Methods for a blind analysis of isobar data collected by the STAR collaboration

2021 
In 2018, the STAR collaboration collected data from $$_{44}^{96}{\mathrm{Ru}}+_{44}^{96}{\mathrm{Ru}}$$ and $$_{40}^{96}{\mathrm{Zr}}+_{40}^{96}{\mathrm{Zr}}$$ at $$\sqrt{s_\text {NN}}=200$$ GeV to search for the presence of the chiral magnetic effect in collisions of nuclei. The isobar collision species alternated frequently between $$_{44}^{96}{\mathrm{Ru}}+_{44}^{96}{\mathrm{Ru}}$$ and $$_{40}^{96}{\mathrm{Zr}}+_{40}^{96}{\mathrm{Zr}}$$ . In order to conduct blind analyses of studies related to the chiral magnetic effect in these isobar data, STAR developed a three-step blind analysis procedure.
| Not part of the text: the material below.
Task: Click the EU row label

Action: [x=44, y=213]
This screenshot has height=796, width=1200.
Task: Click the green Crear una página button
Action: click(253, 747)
Analysts are initially provided a “reference sample” of data, comprised of a mix of events from the two species, the order of which respects time-dependent changes in run conditions. After tuning analysis codes and performing time-dependent quality assurance on the reference sample, analysts are provided a species-blind sample suitable for calculating efficiencies and corrections for individual $$\approx 30$$ -min data-taking runs. For this sample, species-specific information is disguised, but individual output files contain data from a single isobar species. Only run-by-run corrections and code alteration subsequent to these corrections are allowed at this stage. Following these modifications, the “frozen” code is passed over the fully un-blind data, completing the blind analysis. As a check of the feasibility of the blind analysis procedure, analysts completed a “mock data challenge,” analyzing data from $${\mathrm{Au}}+{\mathrm{Au}}$$ collisions at $$\sqrt{s_\text {NN}}=27$$ GeV, collected in 2018. The $${\mathrm{Au}}+{\mathrm{Au}}$$ data were prepared in the same manner intended for the isobar blind data. The details of the blind analysis procedure and results from the mock data challenge are presented.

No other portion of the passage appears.